【问题标题】:Error despite purrr's 'otherwise' - Why is purrr/possibly's 'otherwise' not triggered?尽管发出 purrr 的“否则”错误 - 为什么没有触发 purrr/可能的“否则”?
【发布时间】:2021-03-29 01:11:46
【问题描述】:

我正在从网站上抓取内容。为此,我遍历链接。如果发生错误,purrrpossibly 副词应继续进行,并在结果中放置一个“缺失”(或“NA_character”)。

当链接到的站点不存在时,以下代码将按预期工作,即输出“缺失”; 但是,如果链接到的站点存在,但我尝试从站点中提取的元素不存在,则尽管为“otherwise”定义了值,该函数仍会引发错误。

对我来说这很令人惊讶,因为文档指出

' possibly : 包装函数在发生错误时使用默认值 (otherwise)。'

知道为什么会这样吗?我知道我可以相应地修改函数(例如检查返回对象的长度)。
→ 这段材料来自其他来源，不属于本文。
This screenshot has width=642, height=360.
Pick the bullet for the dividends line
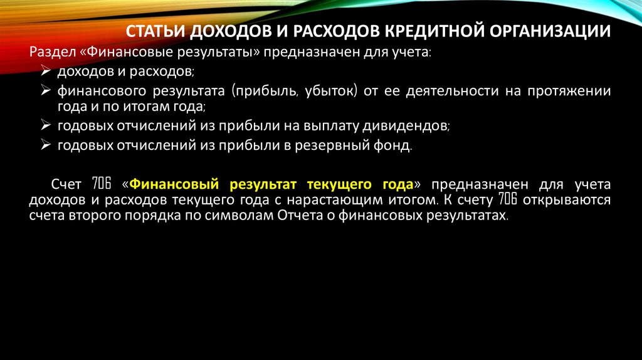pos(46,125)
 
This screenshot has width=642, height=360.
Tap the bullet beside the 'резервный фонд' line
pos(46,146)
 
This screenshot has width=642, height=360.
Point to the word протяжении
pos(574,91)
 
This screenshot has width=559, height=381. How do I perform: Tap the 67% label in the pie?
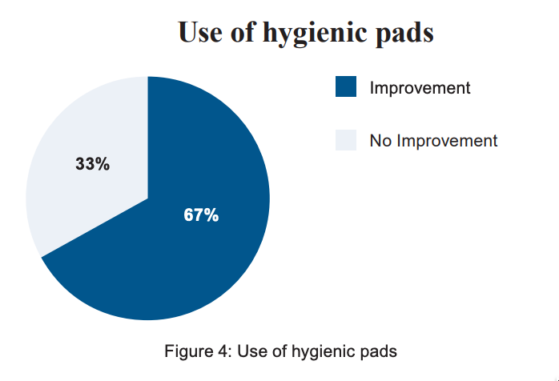pos(201,215)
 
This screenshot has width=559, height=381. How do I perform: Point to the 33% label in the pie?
pos(93,164)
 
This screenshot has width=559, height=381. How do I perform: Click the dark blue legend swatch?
pos(346,86)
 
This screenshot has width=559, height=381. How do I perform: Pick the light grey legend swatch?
pos(346,140)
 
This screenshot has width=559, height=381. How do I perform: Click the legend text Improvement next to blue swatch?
pos(420,88)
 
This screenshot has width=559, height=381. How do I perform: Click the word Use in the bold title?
pos(200,32)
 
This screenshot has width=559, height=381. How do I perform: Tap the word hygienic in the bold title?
pos(315,34)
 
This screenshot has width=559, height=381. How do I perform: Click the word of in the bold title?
pos(243,31)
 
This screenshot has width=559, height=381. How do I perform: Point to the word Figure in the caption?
pos(188,351)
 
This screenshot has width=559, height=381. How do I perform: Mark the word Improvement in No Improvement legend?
pos(447,141)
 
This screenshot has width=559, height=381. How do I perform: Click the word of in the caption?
pos(280,351)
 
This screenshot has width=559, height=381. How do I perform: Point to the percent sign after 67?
pos(211,215)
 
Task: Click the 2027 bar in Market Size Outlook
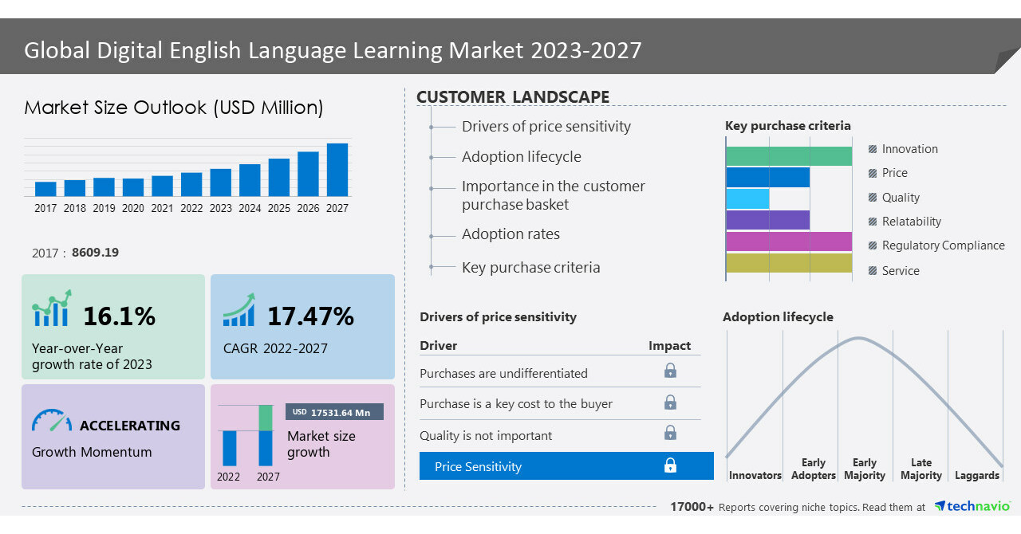point(337,170)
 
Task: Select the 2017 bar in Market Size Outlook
point(45,189)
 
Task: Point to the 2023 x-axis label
point(221,208)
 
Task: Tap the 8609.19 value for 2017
point(95,253)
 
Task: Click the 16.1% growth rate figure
point(119,316)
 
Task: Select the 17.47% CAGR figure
point(310,316)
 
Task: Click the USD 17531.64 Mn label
point(334,412)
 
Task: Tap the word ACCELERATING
point(130,426)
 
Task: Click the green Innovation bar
point(788,156)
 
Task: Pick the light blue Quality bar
point(747,198)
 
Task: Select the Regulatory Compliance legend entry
point(942,245)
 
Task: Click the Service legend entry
point(900,271)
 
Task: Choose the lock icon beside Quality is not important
point(670,433)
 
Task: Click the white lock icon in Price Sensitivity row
point(670,465)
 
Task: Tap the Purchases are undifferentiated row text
point(503,373)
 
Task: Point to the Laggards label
point(976,475)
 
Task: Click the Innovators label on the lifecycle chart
point(755,475)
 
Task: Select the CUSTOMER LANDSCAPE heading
point(513,97)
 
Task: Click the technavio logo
point(972,506)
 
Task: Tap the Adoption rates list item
point(510,234)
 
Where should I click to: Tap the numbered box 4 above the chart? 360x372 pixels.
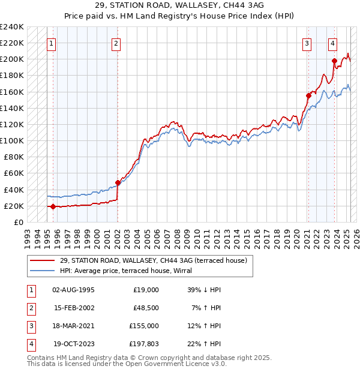[332, 43]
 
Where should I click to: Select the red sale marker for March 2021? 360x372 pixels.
[308, 95]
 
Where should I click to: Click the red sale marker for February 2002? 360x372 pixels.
[118, 182]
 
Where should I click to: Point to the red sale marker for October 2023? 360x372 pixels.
[334, 61]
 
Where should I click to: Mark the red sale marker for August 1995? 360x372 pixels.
[53, 206]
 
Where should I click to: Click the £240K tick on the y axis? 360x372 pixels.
[11, 27]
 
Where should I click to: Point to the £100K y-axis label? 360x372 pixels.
[11, 140]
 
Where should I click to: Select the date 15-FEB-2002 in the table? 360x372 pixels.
[74, 308]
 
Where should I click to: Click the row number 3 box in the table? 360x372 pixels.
[31, 326]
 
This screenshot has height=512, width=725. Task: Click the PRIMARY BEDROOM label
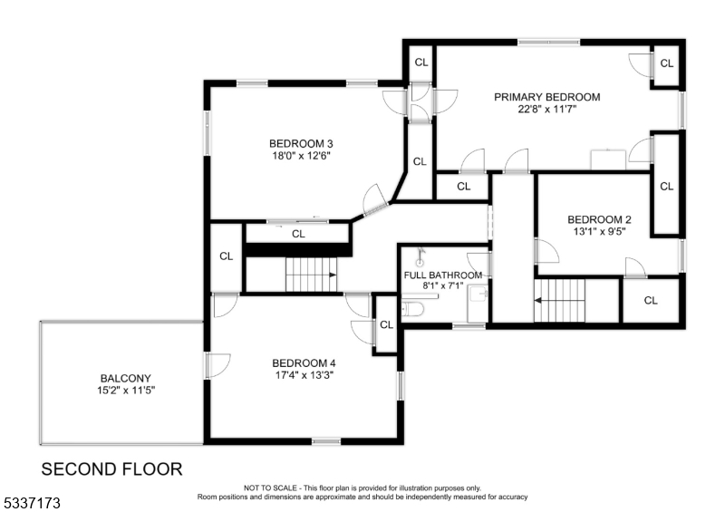tap(546, 97)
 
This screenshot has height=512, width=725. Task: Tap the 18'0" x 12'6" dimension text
tap(300, 155)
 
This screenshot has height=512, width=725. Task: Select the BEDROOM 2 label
tap(599, 219)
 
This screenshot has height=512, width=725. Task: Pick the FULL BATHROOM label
tap(443, 275)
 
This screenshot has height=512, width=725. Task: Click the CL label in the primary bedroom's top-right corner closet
tap(667, 63)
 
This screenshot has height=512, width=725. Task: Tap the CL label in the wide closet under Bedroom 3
tap(298, 234)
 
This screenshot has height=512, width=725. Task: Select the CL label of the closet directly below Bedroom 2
tap(651, 301)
但我不明白为什么没有使用 'otherwise' 值。

library(tidyverse)
#> Warning: package 'tibble' was built under R version 4.0.4
#> Warning: package 'tidyr' was built under R version 4.0.4
#> Warning: package 'dplyr' was built under R version 4.0.4
library(rvest)
#> Warning: package 'rvest' was built under R version 4.0.4
#> 
#> Attaching package: 'rvest'
#> The following object is masked from 'package:readr':
#> 
#>     guess_encoding

# possibly with wrong links when scraping site ----------------------------
#see https://github.com/tidyverse/purrr/issues/409

sample_data <- tibble::tibble(
  link = c(
    #link ok, selected item exists
    "https://www.parlament.gv.at/PAKT/VHG/XXVII/NRSITZ/NRSITZ_00068/index.shtml#tab-Sten.Protokoll",
    #link not ok
    "https://www.wrong-url.foobar",
    #link ok, selected item does not exist on site
    "https://www.parlament.gv.at/PAKT/VHG/XXVII/NRSITZ/NRSITZ_00094/index.shtml#tab-Sten.Protokoll"
    
           )
)


fn_get_link_to_records <- function(link_to_overview_sessions) {
  
print(link_to_overview_sessions)
    
link_to_overview_sessions %>% 
    rvest::read_html() %>% 
    rvest::html_elements("a") %>% 
    rvest::html_attr("href") %>% 
    enframe(name = NULL,
            value = "link_to_text") %>% 
    filter(str_detect(link_to_text, regex("\\/NRSITZ_\\d+\\/fnameorig_\\d+\\.html$"))) %>% 
    mutate(link_to_text=glue::glue("https://www.parlament.gv.at/{link_to_text}")) %>% 
    pull()
}


sample_data %>% 
  mutate(link_to_text=map_chr(link, 
                              possibly(fn_get_link_to_records,
                                       otherwise=NA_character_)))
#> [1] "https://www.parlament.gv.at/PAKT/VHG/XXVII/NRSITZ/NRSITZ_00068/index.shtml#tab-Sten.Protokoll"
#> [1] "https://www.wrong-url.foobar"
#> [1] "https://www.parlament.gv.at/PAKT/VHG/XXVII/NRSITZ/NRSITZ_00094/index.shtml#tab-Sten.Protokoll"
#> Error: Problem with `mutate()` input `link_to_text`.
#> x Result 3 must be a single string, not a vector of class `glue/character` and of length 0
#> i Input `link_to_text` is `map_chr(link, possibly(fn_get_link_to_records, otherwise = NA_character_))`.

sample_data %>% 
  mutate(link_to_text=map_chr(link, 
                              possibly(fn_get_link_to_records,
                                       otherwise="missing")))
#> [1] "https://www.parlament.gv.at/PAKT/VHG/XXVII/NRSITZ/NRSITZ_00068/index.shtml#tab-Sten.Protokoll"
#> [1] "https://www.wrong-url.foobar"
#> [1] "https://www.parlament.gv.at/PAKT/VHG/XXVII/NRSITZ/NRSITZ_00094/index.shtml#tab-Sten.Protokoll"
#> Error: Problem with `mutate()` input `link_to_text`.
#> x Result 3 must be a single string, not a vector of class `glue/character` and of length 0
#> i Input `link_to_text` is `map_chr(link, possibly(fn_get_link_to_records, otherwise = "missing"))`.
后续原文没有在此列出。